● **Aim of the task**
Copy the lines below word for word, starting at the line that contains "Select the 20.11.24" and ending with the last line of the data items.

====== Rows ======

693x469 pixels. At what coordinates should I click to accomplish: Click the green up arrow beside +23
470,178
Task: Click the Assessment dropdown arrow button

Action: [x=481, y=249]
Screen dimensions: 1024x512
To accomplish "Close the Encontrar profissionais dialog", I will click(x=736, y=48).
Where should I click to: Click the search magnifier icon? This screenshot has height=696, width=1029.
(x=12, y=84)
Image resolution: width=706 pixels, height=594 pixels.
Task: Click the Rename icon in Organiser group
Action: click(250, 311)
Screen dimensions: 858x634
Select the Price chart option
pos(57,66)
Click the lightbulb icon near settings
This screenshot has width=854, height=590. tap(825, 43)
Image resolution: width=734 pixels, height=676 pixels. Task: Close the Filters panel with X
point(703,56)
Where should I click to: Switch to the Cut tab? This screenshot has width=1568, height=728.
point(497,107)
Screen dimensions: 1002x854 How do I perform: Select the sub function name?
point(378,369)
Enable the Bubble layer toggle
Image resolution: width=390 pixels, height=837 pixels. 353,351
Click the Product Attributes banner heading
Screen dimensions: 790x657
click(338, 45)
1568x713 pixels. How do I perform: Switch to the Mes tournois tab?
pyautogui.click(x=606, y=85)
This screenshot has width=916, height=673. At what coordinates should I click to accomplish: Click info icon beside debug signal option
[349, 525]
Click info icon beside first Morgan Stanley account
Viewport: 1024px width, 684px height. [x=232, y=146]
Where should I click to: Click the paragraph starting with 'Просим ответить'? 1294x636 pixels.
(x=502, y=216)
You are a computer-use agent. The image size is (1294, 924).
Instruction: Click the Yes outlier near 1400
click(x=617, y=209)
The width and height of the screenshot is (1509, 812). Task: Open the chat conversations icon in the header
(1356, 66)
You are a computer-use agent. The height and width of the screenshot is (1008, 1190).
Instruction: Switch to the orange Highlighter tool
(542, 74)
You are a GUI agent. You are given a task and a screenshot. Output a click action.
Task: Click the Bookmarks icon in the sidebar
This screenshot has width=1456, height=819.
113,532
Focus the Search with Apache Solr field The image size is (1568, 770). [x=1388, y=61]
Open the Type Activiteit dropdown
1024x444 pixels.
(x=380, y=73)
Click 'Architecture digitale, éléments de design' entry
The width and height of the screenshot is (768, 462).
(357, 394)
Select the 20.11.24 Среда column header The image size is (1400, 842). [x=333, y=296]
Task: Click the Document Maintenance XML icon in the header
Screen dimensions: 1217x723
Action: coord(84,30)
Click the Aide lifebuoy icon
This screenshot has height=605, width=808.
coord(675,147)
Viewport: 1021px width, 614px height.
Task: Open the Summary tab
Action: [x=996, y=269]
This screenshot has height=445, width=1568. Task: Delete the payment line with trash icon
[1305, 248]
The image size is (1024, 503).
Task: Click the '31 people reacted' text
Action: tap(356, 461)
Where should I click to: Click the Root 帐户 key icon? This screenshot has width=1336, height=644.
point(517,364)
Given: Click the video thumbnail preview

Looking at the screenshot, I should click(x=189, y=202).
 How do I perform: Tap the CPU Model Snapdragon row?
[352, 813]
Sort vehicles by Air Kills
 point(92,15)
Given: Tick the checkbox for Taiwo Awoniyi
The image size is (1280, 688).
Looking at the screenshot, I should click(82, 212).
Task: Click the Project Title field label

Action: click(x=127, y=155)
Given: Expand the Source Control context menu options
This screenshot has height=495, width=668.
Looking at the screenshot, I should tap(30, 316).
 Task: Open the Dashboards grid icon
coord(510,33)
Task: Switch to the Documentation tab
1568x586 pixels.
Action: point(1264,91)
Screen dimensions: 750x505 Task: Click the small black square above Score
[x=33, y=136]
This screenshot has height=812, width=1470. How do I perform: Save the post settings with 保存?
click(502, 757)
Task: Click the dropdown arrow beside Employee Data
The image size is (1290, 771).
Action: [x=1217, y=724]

======

● **Right answer**
Select the 20.11.24 Среда column header The image size is (1400, 842). [x=333, y=296]
Task: Click the Document Maintenance XML icon in the header
Screen dimensions: 1217x723
Action: coord(84,30)
Click the Aide lifebuoy icon
This screenshot has height=605, width=808.
coord(675,147)
Viewport: 1021px width, 614px height.
Task: Open the Summary tab
Action: [x=996, y=269]
This screenshot has height=445, width=1568. Task: Delete the payment line with trash icon
[1305, 248]
The image size is (1024, 503).
Task: Click the '31 people reacted' text
Action: tap(356, 461)
Where should I click to: Click the Root 帐户 key icon? This screenshot has width=1336, height=644.
point(517,364)
Given: Click the video thumbnail preview

Looking at the screenshot, I should click(x=189, y=202).
 How do I perform: Tap the CPU Model Snapdragon row?
[352, 813]
Sort vehicles by Air Kills
 point(92,15)
Given: Tick the checkbox for Taiwo Awoniyi
The image size is (1280, 688).
Looking at the screenshot, I should click(82, 212).
Task: Click the Project Title field label

Action: click(x=127, y=155)
Given: Expand the Source Control context menu options
This screenshot has height=495, width=668.
Looking at the screenshot, I should tap(30, 316).
 Task: Open the Dashboards grid icon
coord(510,33)
Task: Switch to the Documentation tab
1568x586 pixels.
Action: point(1264,91)
Screen dimensions: 750x505 Task: Click the small black square above Score
[x=33, y=136]
This screenshot has height=812, width=1470. How do I perform: Save the post settings with 保存?
click(502, 757)
Task: Click the dropdown arrow beside Employee Data
The image size is (1290, 771).
Action: [x=1217, y=724]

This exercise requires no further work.